Deploying with Quarto and election night

So that got us to finally the web developer part here, where we have to build the site and deploy it, and we're able to do that magically through Quarto here. Okay, really fast, the way we can sum up the web developer part, and why we landed on Quarto, you know, we love Shiny, it would be really fun to filter by races and stuff, but Shiny probably wouldn't scale to the people we're talking about. We're talking about thousands of people refreshing at once. This kept me up at night, even once we landed on Quarto, being a static page, where that's less of a problem, and we had it hosted on Netlify, and I have to give their engineers credit, I don't know if any of them are here, but I had emailed with them, and I'm like, hey, here's our site, you think this thing's gonna crash on election night? Because if it does, you know, all the stuff we've talked about and worked hard on isn't gonna matter. We're gonna have a couple problems on our hands. I probably wouldn't be up here speaking to you, because I'd be dead.

But, you know, so let's fast forward. It's election night, it's nine o'clock, the polls have closed, we've built all this out, our site is live with zeroed results, and now people are starting to hit it, because polls have just closed, and the results are about to come in. You know, I'm sitting in the Capitol, this is me, this is Andrew, counting down the results coming out, and we hit the button, and the site does not crash. The results are accurate. It ends up, November ends up being the largest election in Idaho's history. We had almost a million ballots cast. We got a ton of credit for the website that we had, and like any other engaged citizen, I ended up getting to just enjoy the election results, rather than worrying about whether the site would work or not.

And like any other engaged citizen, I ended up getting to just enjoy the election results, rather than worrying about whether the site would work or not.

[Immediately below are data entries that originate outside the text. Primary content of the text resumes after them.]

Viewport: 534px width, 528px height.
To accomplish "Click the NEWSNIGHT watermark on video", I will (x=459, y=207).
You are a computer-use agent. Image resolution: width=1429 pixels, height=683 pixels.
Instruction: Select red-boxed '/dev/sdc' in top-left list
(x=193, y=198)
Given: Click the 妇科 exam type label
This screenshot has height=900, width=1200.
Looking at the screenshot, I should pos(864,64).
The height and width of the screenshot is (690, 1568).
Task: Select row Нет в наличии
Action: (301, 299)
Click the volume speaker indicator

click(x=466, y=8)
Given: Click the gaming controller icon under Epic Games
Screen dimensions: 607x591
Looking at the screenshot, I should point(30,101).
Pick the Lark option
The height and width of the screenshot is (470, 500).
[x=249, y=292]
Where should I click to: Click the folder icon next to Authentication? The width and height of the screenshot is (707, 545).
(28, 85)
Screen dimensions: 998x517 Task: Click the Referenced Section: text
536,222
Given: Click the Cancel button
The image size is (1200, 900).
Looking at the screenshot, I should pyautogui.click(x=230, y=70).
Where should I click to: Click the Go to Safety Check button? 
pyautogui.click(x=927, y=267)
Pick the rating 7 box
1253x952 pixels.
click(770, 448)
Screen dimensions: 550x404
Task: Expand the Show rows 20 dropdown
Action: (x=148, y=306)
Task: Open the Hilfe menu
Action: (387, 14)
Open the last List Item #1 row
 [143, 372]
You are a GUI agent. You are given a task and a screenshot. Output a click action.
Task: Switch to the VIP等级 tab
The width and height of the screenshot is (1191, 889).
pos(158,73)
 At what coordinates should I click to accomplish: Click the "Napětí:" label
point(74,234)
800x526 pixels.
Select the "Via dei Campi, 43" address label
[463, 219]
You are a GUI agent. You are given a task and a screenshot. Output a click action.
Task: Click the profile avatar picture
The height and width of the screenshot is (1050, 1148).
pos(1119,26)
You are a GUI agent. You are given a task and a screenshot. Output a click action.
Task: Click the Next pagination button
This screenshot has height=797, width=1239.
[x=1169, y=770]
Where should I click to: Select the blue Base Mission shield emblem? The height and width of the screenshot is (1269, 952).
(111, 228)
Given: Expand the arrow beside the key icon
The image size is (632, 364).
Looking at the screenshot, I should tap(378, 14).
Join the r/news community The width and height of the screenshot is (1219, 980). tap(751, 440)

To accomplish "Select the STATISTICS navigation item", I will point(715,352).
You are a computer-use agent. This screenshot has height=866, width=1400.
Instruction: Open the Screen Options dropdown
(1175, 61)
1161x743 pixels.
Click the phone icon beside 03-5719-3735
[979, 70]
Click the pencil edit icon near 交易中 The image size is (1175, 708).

We will go through the Secretary of State's website. They have these great tools. Gabe and the great team over at the Secretary of State's office has built these maps, so we'll be able to go through the state of Idaho, and see county to county, precinct to precinct, what areas were voting in favor of Proposition 1. What were some of the splits like in those legislative districts that could be swing areas. Something really, it was really cool that they got to use our website, not the New York Times.

So here's that, the QR code's not showing on here. It's on my computer. There it is. So QR code link if you want to check it out. You can check out the actual website, the code, and then Andrew and I will stick around if you guys have any questions for us. Thank you.